Covariant superspace approaches to ${\cal N}=2$ supergravity

TL;DR

This work presents a unified, covariant framework for ${\cal N}=2$ conformal supergravity in four dimensions by detailing three equivalent superspace formulations—conformal, ${\mathsf{U}}(2)$, and ${\mathsf{SU}}(2)$—and their realization of general supergravity–matter systems through covariant projective multiplets. It systematically develops rigid and local superspace structures, action principles, and multiplet constructions (vector, tensor, and hyper multiplets), and shows how to perform off-shell reductions to component Weyl multiplets. The paper also discusses higher-derivative and topological invariants, including Gauss–Bonnet constructions and super-Weyl anomalies, and outlines two compensator-based off-shell supergravity formulations.
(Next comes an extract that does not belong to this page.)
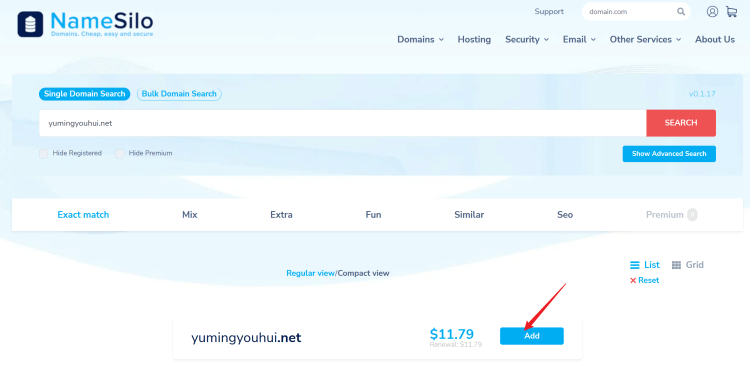Select Bulk Domain Search option
Screen dimensions: 750x367
(x=179, y=94)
Together, these results provide versatile tools for constructing and analyzing ${\cal N}=2$ supergravity theories with matter couplings across multiple geometric formalisms, with implications for both formal structure and practical model building.

Abstract

We provide a unified description of the three covariant superspace approaches to ${\cal N}=2$ conformal supergravity in four dimensions: (i) conformal superspace; (ii) $\mathsf{U}(2)$ superspace; and (iii) $\mathsf{SU}(2)$ superspace. Each of them can be used to formulate general supergravity-matter systems, although conformal superspace has the largest structure group and is intimately related to the superconformal tensor calculus. We review the structure of covariant projective multiplets and demonstrate how they are used to describe pure and matter-coupled supergravity, including locally superconformal off-shell sigma models. Higher-derivative invariants, topological invariants and super-Weyl anomalies are also briefly discussed.